Alles nur ein Marketing-Gag: „Yolo“ bleibt Scrabble

Alles nur ein Marketing-Gag : „Yolo“ bleibt Scrabble

Trauer, Wut, Empörung: Die volle Palette an negativen Stimmungen kochte vor zwei Tagen durch die Sozialen Netzwerke. Der Spielekonzern Mattel hatte verkündet, seinen Klötzchenklassiker Scrabble nach 70 Jahren umzubenennen. In „Buchstaben-Yolo“.

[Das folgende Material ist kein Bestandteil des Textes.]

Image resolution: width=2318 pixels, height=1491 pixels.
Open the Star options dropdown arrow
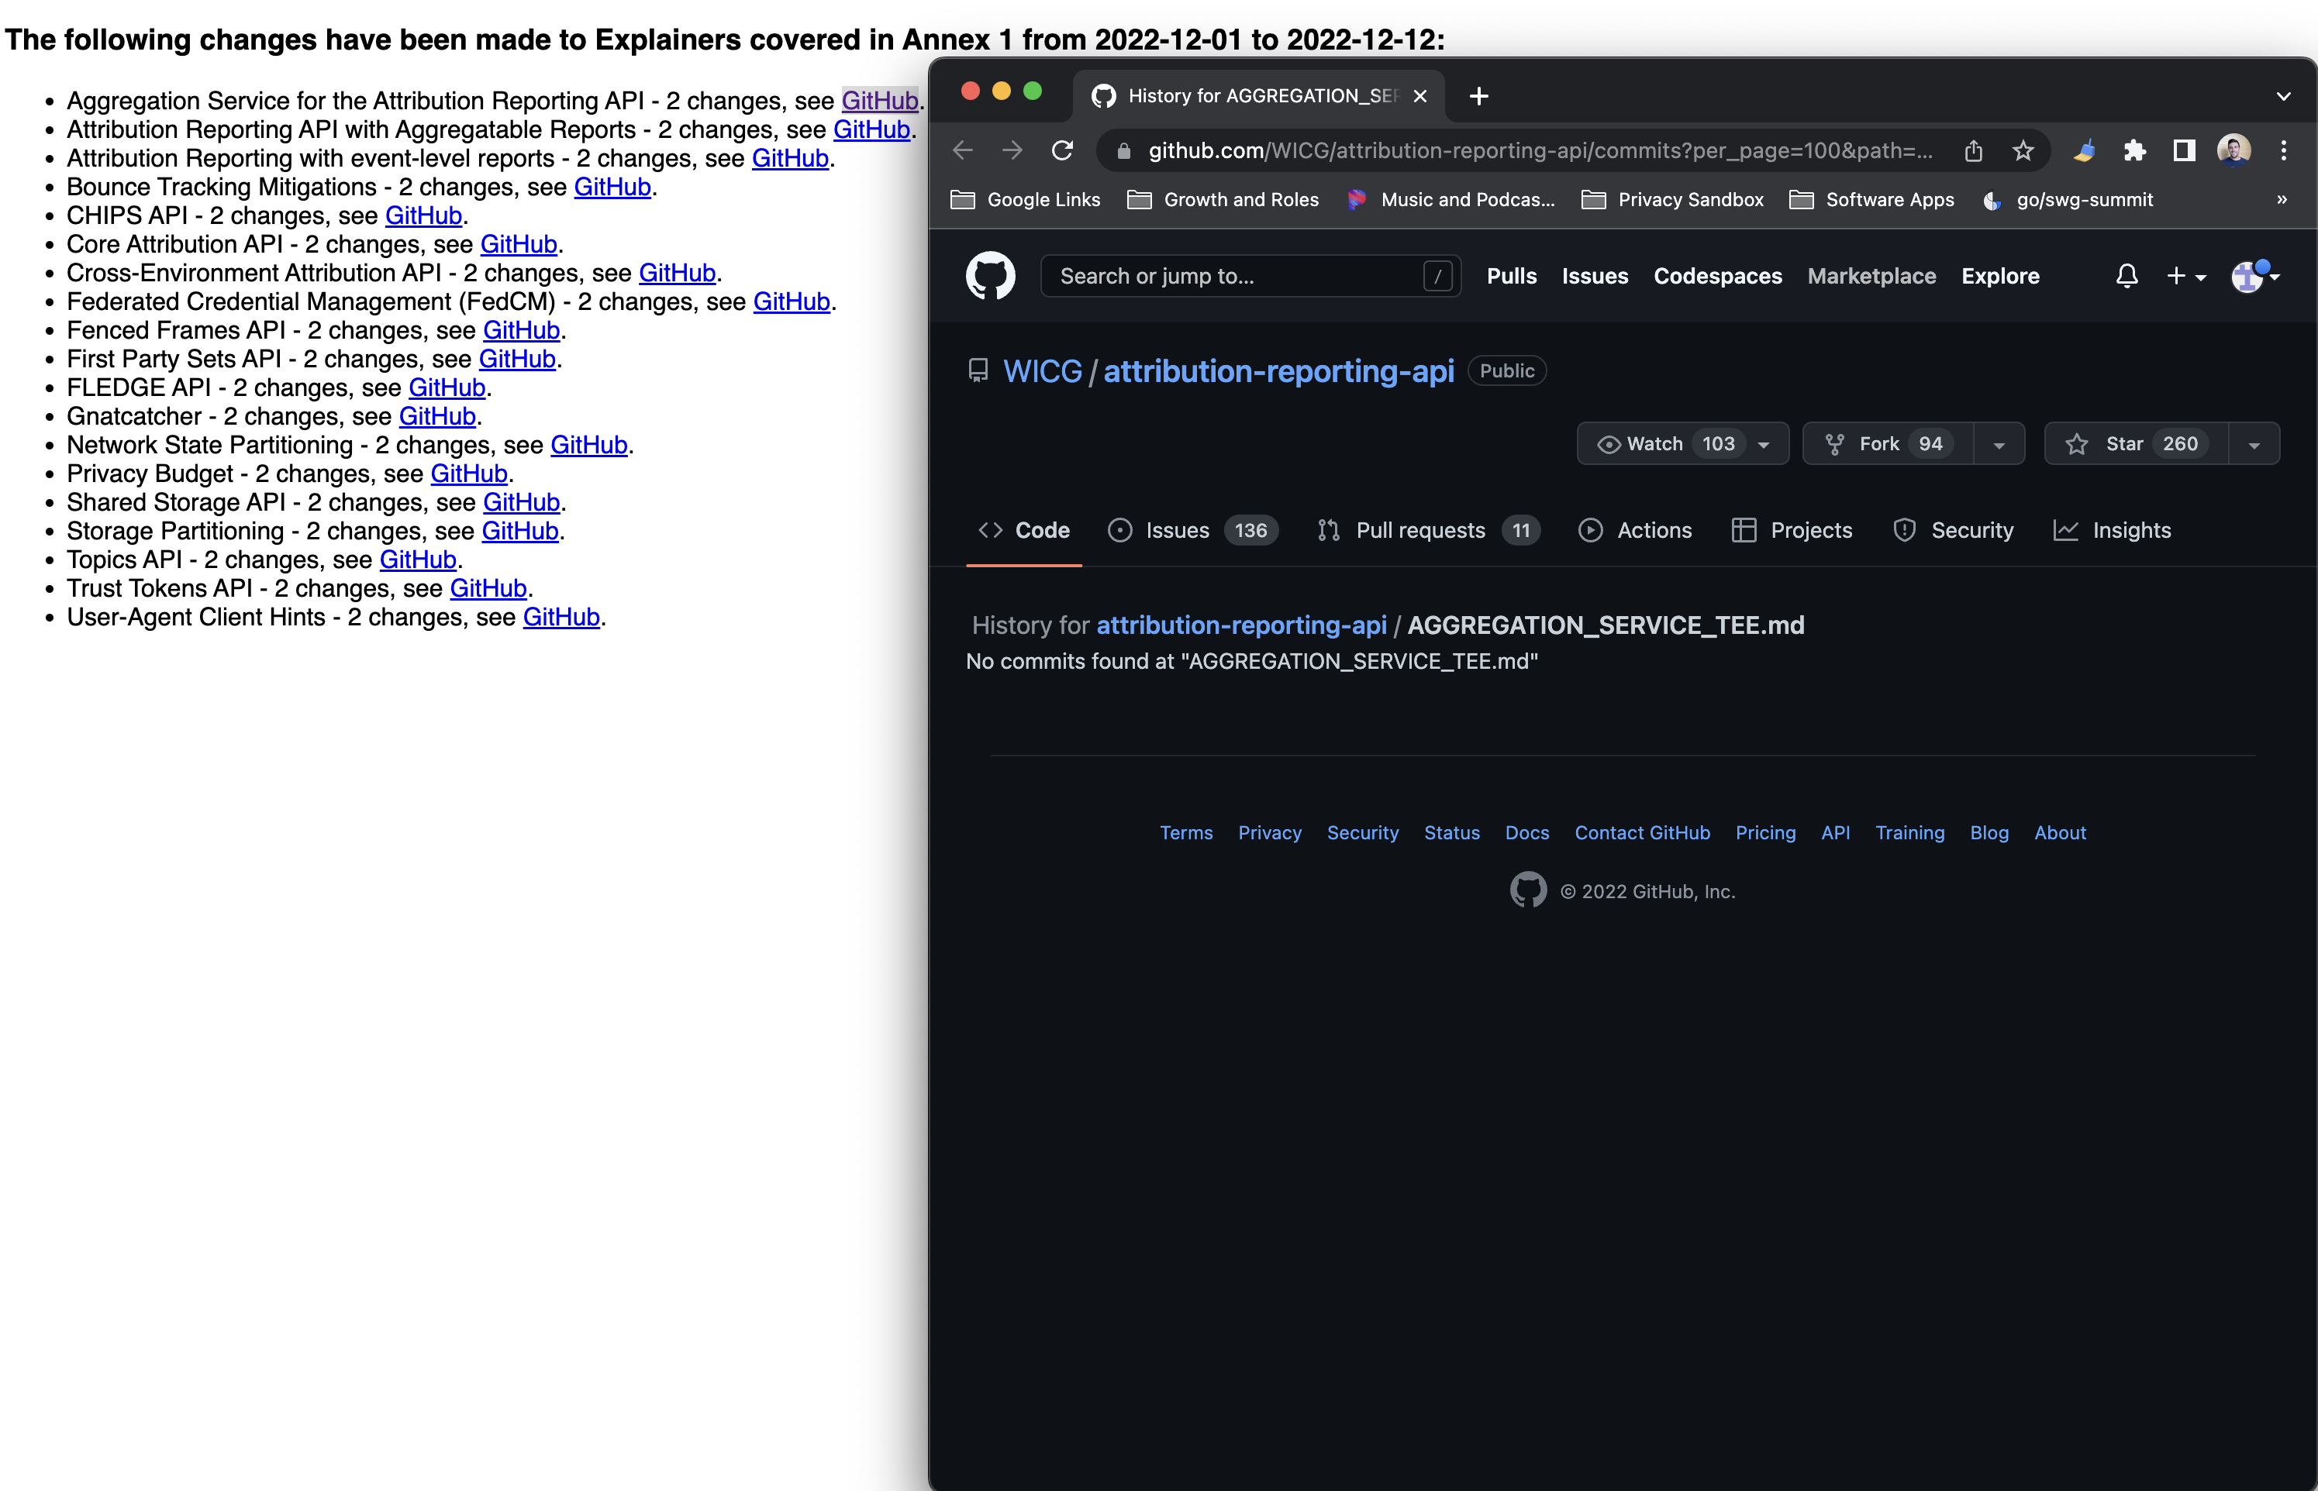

Am Donnerstag wurde dann offiziell, was mancher gleich vermutet hatte: alles Fake News, ein Werbe-Gag. Scrabble bleibt Scrabble, Yolo bleibt Jugendwort des Jahres 2012 (die Älteren unter uns werden sich erinnern). Oder, um es mit den Worten der Verantwortlichen aus der Mattelschen Marketingabteilung zu sagen: „Die nicht ganz ernst gemeinte und überspitzte Kampagne zum 70-jährigen Jubiläum des Kultspiels zeigt, dass Scrabble-Fans nicht nur raffiniert im Umgang mit Wörtern sind, sondern auch leidenschaftliche Verfechter des Spiels.“

Dass die Aktion als Verkaufsbörderungsblase platzte, sieht denn auch im Rückblick wenig überraschend aus. „Yolo“ war schließlich schon vor stolzen sechs Jahren offizielles Jugendsprech für „You only live once“, du lebst nur einmal. Und höchstwahrscheinlich schon damals veraltet. Warum sollte man heute den Namen eines Spiels, bei dem Wortschatz und Bildung dem Teilnehmer doppelte bis dreifache Punktzahlen verschaffen können, ins Debil-Denglisch teleportieren?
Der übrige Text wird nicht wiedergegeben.